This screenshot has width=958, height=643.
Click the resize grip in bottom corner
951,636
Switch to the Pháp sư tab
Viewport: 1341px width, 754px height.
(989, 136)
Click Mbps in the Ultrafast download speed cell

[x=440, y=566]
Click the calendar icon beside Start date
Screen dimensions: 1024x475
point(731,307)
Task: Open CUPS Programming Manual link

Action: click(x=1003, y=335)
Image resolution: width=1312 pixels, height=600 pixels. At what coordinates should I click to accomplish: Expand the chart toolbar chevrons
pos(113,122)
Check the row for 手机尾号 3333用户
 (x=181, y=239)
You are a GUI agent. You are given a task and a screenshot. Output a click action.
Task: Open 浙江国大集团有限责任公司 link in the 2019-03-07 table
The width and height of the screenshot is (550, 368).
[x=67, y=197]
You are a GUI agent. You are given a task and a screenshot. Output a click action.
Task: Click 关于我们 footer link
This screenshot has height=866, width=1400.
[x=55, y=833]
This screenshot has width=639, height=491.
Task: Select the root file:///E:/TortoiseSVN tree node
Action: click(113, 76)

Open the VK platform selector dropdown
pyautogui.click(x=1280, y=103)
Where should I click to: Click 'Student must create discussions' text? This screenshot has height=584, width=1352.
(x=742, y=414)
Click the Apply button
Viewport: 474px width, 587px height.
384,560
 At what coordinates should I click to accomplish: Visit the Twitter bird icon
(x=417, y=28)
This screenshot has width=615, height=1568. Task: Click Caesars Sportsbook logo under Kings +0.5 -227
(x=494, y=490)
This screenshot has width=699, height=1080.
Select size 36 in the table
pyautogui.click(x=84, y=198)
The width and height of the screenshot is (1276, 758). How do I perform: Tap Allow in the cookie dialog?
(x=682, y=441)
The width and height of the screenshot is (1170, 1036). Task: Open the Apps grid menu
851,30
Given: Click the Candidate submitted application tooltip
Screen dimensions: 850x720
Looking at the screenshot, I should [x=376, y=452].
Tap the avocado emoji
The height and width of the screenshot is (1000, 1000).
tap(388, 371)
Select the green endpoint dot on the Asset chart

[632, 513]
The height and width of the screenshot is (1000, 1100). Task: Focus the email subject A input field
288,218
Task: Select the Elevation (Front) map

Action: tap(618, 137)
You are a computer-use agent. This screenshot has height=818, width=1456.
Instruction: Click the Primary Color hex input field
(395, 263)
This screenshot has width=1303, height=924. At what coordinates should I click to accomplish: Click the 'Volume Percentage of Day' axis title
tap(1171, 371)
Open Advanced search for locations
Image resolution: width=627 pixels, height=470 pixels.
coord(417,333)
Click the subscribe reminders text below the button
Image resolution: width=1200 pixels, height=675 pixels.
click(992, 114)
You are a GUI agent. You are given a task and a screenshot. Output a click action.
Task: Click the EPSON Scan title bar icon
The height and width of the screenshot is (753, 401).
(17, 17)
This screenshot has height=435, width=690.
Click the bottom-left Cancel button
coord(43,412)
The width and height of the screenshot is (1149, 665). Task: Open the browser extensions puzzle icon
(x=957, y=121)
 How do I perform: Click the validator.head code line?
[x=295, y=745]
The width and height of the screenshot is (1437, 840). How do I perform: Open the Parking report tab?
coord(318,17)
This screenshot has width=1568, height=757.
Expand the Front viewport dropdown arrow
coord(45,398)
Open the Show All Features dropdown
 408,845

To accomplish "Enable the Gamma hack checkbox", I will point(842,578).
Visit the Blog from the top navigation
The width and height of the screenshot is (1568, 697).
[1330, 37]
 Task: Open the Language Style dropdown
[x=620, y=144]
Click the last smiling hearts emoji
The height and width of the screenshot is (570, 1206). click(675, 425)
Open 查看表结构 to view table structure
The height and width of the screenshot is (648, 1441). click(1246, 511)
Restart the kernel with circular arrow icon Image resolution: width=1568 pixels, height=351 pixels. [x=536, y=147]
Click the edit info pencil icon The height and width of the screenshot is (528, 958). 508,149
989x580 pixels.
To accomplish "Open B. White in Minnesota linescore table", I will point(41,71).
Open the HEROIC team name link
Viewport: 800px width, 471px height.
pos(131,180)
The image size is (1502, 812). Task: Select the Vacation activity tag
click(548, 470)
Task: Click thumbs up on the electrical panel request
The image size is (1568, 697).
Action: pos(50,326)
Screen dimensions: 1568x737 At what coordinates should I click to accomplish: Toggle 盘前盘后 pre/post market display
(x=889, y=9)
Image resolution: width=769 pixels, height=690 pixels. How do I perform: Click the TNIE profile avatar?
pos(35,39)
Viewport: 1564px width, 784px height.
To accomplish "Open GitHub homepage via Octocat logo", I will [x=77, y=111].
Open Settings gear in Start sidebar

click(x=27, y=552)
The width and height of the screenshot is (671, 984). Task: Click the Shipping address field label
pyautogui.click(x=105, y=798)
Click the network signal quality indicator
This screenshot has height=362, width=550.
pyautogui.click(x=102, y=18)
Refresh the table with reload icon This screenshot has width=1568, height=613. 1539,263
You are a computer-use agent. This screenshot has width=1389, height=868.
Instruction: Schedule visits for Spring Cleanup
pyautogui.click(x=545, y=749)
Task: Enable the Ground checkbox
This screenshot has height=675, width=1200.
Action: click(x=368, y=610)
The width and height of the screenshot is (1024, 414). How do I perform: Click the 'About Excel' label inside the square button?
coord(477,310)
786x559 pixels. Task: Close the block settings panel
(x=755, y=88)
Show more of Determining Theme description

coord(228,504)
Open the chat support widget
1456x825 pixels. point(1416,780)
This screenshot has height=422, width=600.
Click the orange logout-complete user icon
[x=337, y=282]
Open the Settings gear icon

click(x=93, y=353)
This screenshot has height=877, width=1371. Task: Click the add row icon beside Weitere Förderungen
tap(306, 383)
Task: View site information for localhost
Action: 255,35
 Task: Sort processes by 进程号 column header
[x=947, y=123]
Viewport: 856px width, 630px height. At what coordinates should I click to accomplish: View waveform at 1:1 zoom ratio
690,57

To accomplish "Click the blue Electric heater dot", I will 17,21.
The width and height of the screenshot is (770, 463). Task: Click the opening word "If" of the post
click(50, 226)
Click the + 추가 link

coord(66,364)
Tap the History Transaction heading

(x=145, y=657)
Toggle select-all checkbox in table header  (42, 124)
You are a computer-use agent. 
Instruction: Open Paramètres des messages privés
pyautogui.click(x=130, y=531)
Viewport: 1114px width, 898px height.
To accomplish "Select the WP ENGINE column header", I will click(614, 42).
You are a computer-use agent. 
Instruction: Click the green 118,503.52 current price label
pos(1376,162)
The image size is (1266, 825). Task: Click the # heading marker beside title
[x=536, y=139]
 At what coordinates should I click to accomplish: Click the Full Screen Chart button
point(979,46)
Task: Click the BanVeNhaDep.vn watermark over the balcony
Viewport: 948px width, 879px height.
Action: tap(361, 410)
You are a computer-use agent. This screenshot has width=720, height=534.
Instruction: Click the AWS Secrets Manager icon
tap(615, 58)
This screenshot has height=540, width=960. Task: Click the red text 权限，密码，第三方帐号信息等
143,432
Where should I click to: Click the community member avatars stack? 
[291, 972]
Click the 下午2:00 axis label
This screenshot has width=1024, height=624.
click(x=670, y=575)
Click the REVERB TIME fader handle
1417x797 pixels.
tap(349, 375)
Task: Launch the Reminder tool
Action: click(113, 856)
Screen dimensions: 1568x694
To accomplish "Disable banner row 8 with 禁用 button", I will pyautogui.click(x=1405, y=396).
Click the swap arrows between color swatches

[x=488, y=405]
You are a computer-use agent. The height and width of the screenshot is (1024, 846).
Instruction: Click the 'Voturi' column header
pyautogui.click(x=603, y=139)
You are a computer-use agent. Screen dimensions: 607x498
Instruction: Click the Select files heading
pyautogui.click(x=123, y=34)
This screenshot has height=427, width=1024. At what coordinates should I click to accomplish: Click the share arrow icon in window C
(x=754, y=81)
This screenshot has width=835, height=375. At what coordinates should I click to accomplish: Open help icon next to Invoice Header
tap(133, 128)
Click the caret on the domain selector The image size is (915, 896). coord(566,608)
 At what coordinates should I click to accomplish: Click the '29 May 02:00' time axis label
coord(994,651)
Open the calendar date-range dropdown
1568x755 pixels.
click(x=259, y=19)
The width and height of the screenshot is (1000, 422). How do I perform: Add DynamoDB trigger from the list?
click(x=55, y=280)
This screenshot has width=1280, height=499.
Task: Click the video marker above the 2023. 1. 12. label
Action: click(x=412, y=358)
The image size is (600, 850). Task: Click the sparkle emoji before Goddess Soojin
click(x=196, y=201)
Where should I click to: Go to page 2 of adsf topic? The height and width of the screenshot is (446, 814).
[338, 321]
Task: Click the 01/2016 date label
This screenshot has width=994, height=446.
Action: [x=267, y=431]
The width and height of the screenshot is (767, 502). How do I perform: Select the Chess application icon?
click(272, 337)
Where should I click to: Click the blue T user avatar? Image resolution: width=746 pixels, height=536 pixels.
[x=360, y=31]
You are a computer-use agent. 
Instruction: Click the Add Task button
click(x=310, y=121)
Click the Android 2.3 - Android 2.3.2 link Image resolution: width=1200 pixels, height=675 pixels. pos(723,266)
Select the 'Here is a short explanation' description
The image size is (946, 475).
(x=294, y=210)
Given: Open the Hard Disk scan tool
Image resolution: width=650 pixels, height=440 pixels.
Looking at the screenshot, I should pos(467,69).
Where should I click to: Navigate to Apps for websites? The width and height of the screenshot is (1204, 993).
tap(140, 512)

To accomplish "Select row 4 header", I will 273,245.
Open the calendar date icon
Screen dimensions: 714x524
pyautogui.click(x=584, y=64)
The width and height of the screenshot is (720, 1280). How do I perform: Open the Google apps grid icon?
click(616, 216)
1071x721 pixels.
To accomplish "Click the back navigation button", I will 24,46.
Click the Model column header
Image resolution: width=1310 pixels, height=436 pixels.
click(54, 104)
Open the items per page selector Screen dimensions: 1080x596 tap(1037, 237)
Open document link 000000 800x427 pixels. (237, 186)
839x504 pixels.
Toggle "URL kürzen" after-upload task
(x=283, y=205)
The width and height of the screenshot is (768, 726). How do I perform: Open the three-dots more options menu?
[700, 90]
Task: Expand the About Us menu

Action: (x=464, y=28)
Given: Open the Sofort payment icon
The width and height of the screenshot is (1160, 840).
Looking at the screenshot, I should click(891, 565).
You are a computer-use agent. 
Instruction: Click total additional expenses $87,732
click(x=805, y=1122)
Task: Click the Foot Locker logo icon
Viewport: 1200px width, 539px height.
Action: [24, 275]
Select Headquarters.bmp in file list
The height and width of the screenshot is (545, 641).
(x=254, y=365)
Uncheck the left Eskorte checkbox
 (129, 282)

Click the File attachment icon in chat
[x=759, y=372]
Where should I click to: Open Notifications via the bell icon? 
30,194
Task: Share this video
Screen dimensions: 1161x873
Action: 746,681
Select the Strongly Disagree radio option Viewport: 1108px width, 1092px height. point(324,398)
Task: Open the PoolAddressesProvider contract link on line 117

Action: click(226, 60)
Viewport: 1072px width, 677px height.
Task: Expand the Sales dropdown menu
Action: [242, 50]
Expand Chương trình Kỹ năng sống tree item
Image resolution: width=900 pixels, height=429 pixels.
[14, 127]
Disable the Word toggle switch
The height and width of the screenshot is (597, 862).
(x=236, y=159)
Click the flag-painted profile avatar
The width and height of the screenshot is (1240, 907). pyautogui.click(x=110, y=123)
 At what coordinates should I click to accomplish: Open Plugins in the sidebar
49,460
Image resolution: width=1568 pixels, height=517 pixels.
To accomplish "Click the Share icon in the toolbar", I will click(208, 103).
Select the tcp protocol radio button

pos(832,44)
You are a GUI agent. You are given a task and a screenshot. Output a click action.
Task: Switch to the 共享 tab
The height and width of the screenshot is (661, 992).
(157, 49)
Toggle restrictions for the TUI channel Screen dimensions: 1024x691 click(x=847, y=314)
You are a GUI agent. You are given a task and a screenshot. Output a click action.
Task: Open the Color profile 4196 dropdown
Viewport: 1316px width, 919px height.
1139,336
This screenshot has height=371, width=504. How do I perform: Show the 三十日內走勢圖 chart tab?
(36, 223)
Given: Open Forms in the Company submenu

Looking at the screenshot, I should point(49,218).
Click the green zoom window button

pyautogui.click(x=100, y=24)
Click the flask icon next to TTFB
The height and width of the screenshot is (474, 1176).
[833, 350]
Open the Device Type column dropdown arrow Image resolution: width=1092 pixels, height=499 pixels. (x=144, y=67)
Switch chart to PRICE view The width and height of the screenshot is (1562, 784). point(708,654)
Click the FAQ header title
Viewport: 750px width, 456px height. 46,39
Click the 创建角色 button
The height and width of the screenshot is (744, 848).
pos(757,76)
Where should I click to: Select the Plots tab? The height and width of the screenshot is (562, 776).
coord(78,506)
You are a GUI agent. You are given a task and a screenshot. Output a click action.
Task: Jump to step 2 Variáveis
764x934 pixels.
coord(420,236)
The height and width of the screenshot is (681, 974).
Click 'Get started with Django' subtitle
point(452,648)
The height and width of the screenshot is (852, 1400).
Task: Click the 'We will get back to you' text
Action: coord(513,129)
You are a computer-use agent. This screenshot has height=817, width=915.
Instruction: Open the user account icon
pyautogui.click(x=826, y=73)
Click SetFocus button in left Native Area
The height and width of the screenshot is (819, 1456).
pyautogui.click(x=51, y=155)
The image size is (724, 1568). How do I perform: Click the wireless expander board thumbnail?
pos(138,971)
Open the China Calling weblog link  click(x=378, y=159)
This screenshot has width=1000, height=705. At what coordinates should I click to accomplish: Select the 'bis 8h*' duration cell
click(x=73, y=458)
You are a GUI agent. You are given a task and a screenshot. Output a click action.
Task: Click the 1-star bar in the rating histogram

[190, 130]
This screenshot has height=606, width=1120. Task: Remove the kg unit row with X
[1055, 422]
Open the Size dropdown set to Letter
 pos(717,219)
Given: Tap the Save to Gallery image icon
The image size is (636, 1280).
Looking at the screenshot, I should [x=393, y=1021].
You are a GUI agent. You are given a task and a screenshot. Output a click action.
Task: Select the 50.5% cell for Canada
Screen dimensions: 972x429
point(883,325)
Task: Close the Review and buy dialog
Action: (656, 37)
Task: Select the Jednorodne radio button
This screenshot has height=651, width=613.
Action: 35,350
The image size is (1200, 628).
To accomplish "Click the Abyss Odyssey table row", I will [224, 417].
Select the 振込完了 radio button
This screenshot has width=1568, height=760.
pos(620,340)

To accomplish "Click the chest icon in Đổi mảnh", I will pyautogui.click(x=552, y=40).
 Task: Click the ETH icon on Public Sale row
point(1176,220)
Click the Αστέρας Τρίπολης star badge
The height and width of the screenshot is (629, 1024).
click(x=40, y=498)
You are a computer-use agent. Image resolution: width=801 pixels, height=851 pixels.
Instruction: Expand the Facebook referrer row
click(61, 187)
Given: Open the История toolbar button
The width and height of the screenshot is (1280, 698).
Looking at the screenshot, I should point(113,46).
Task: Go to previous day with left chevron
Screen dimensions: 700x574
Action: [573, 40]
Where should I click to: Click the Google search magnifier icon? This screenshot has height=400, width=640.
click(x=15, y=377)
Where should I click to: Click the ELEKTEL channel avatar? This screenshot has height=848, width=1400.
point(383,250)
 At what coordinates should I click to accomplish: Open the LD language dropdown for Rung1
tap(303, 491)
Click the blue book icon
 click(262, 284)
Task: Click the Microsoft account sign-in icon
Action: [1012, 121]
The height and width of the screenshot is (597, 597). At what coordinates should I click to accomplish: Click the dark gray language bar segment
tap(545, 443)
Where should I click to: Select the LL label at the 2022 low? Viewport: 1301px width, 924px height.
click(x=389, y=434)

◆ **Task item**: Using the data above, restate word for word the lines from its opening line through the line that contains "Click the calendar icon beside Start date", and no more.

◆ **Answer to this problem**:
This screenshot has width=958, height=643.
Click the resize grip in bottom corner
951,636
Switch to the Pháp sư tab
Viewport: 1341px width, 754px height.
(989, 136)
Click Mbps in the Ultrafast download speed cell

[x=440, y=566]
Click the calendar icon beside Start date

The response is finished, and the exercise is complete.